[Opening Records for the exercise section]

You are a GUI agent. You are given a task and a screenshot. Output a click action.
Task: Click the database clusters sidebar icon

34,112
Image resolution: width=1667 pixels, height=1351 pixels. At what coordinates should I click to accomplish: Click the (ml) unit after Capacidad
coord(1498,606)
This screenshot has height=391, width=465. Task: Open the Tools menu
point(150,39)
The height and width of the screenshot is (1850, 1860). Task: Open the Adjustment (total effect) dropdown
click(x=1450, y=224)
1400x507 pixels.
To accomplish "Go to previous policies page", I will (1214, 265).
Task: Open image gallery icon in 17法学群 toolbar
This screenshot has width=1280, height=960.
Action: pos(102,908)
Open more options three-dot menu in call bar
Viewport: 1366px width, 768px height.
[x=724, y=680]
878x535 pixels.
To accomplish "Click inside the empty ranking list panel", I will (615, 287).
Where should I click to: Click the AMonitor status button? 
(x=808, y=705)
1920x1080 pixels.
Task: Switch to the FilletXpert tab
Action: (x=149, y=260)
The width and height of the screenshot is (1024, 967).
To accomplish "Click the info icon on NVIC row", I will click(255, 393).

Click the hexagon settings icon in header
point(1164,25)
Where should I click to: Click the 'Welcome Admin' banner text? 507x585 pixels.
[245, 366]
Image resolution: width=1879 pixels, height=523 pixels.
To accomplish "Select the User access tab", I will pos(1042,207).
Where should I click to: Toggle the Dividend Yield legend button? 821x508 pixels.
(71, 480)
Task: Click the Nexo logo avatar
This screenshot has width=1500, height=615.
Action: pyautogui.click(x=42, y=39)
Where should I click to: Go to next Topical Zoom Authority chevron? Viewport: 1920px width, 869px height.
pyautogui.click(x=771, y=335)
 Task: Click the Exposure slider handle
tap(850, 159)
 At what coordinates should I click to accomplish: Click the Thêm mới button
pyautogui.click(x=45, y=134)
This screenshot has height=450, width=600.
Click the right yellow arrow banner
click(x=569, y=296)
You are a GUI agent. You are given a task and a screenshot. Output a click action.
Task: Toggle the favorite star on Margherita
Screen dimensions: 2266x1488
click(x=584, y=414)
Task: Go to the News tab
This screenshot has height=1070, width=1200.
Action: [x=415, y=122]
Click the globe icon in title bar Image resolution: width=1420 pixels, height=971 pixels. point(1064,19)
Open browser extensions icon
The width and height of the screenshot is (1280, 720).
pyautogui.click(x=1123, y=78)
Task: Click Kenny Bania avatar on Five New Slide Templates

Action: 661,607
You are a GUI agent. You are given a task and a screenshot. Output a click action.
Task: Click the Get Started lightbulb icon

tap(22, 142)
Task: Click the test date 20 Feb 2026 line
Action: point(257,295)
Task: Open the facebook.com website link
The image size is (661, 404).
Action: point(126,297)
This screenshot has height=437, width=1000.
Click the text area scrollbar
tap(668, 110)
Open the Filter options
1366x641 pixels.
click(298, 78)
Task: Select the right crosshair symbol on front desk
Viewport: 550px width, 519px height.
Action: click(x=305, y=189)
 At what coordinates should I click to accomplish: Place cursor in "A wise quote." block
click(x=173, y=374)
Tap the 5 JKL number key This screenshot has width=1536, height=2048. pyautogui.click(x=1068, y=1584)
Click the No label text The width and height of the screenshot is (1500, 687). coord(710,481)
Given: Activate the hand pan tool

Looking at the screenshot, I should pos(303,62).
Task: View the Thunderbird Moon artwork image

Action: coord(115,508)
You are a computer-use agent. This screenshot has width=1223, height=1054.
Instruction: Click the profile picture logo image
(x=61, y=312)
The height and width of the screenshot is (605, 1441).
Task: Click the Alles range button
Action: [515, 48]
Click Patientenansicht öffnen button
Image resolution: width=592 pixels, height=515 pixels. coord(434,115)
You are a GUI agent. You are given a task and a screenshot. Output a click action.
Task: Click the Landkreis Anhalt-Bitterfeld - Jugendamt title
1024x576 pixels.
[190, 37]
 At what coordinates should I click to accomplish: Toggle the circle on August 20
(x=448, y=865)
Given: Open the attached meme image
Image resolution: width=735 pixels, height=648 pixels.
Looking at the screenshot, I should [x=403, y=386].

[Closing Records for the exercise section]

§ Task requirements:
Locate the word "options" in the records above, and return each line that has it.

§ Exercise answer:
Open more options three-dot menu in call bar
Open the Filter options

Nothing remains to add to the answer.